KB0XR Rating: 5/5 Jul 26, 2008 04:57 Send this review to a friend
Simple but dated  Time owned: more than 12 months
I've got two of the 22U's that just refuse to die. One has a tone board installed and the other is stock. The receivers were hot for their time and the overall construction was pretty well bullet proof. I use one to monitor skywarn activities. I'll probably never get rid of these. I just plain like them.
WA3LWR Rating: 4/5 Jul 25, 2008 06:52 Send this review to a friend
Nice, but aged unit  Time owned: more than 12 months
Bought the 22S when it came out and the receiver still blows me away. Hot and sensitive to say the least. Output is only 10 watts, no PL tones. Diode board was excellent system for its time, but now is outdated and problematic because of limitations. Still a nice unit, especially receiver, but no longer a primary radio for me.
N7TRZ Rating: 4/5 Apr 15, 2008 15:18 Send this review to a friend
worth it for the receiver  Time owned: more than 12 months
I've got a couple of these. One has an aftermarket selector switch with all the 15Khz steps built in and the other is still like the factory shipped it.

This rigs is still very usable in areas with 15Khz steps. My area is on 20Khz spacing, so the usable frequencies are limited. I've relegated this radio to monitoring what it can, a job which it performs yeoman duty. Quiet, sensitive, good audio.

The previous reviewer is correct about the diode board. Don't plan on very many changes there. Program it up once and leave it alone. The pads lift very easily unless you are VERY skilled with an iron.
KU4QD Rating: 2/5 Jun 22, 2003 13:15 Send this review to a friend
Great receiver, intermod proof, difficult to maintain  Time owned: more than 12 months
In it's day the Icom IC-22S was a marvel. It used switching diodes for programming rather than crystals, which was an inexpensive and elegant solution. Changing operating frequencies on it's 22 channels no longer required a major investment.

On the plus side, this rig, much like the IC-22A before it and IC-22U after it, had a fantastic receiver for a 2m FM rig. It covered strictly from 146-148 MHz and was about intermod proof.
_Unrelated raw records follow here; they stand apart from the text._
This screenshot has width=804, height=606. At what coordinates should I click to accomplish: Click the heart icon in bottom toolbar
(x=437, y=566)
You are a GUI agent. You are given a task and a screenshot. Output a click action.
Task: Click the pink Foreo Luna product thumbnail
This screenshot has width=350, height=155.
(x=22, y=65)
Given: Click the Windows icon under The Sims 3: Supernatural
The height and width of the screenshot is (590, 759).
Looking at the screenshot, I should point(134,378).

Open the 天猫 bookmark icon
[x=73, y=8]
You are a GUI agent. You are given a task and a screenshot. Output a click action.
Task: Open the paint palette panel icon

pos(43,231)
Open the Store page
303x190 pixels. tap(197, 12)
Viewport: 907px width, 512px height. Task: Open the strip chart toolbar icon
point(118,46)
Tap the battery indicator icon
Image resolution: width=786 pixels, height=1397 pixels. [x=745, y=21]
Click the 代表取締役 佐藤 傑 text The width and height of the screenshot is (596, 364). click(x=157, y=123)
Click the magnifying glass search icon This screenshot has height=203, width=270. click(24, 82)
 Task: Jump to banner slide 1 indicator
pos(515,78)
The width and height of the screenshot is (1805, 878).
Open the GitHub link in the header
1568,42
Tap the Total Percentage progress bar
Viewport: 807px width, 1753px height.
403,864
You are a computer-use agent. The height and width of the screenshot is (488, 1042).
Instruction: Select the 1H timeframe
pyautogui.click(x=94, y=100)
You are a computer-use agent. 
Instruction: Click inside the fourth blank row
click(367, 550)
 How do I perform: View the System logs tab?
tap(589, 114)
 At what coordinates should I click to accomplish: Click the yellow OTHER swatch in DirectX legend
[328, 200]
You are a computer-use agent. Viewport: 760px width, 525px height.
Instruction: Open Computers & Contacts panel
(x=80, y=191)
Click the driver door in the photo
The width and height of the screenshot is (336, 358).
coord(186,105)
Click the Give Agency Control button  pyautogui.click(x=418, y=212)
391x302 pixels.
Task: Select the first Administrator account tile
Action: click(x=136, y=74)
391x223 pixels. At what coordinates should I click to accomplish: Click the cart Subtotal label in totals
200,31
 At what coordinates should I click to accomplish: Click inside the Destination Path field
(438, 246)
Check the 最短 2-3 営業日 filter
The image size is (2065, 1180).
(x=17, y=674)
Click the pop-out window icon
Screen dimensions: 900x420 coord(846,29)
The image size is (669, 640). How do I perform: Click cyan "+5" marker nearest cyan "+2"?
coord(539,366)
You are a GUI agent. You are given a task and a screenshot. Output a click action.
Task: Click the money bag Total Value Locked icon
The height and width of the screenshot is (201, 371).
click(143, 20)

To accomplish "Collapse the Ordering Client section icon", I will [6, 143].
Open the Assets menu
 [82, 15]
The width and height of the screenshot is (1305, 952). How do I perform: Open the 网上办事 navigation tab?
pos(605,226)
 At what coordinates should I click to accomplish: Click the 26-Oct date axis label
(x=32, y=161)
Where modern DC to green light rigs would get bleeps and bloops from paging towers or be wiped out in RF congested areas, the IC-22U would hear only the repeater or simplex frequency it was supposed to hear. Five helical resonators in the front end and the relatively narrow band coverage made this possible without sacrificing on sensitivity. Transmitted and received audio were also excellent.

The cons, unfortunately, outweigh the pros. First off, the diode matrix allowed for programming in 15kHZ steps. If you live in or drive through an area where 20kHz steps are used between repeaters you won't get 2/3 of them. Second, there is no allowance for coverage below 146MHz. Back then there was no FM in the lower part of the band. Today there is, and that's still more repeaters you can't access with this rig.

Worst of all, these radios have not aged gracefully. By now all the little wires going to and from the diode matrix are likely quite brittle. Try and do some reprogamming and you may find yourself with a major repair job. ALso, at least some production runs used the same double sided boards with the flaky feed-throughs that were used on the IC-245 and IC-211. Again, a major hassle to repair. You see a lot of broken IC-22S rigs at hamfests and on eBay that are just plain more hassle than they are worth.

There were after market synthesizers (external) and switch mods (internal) that get you around a lot of the issues with the diode matrix, but they still don't change the tuning rate or frequency coverage.

The same excellent receiver that was in the IC-22S was also in the IC-22A, the earlier crystal controlled radio, and the IC-22U or IC-24E thumbwheel controlled radio. Get one of those and pass on the IC-22S. I sold my last one a year or two ago and won't have another. Their time has passed.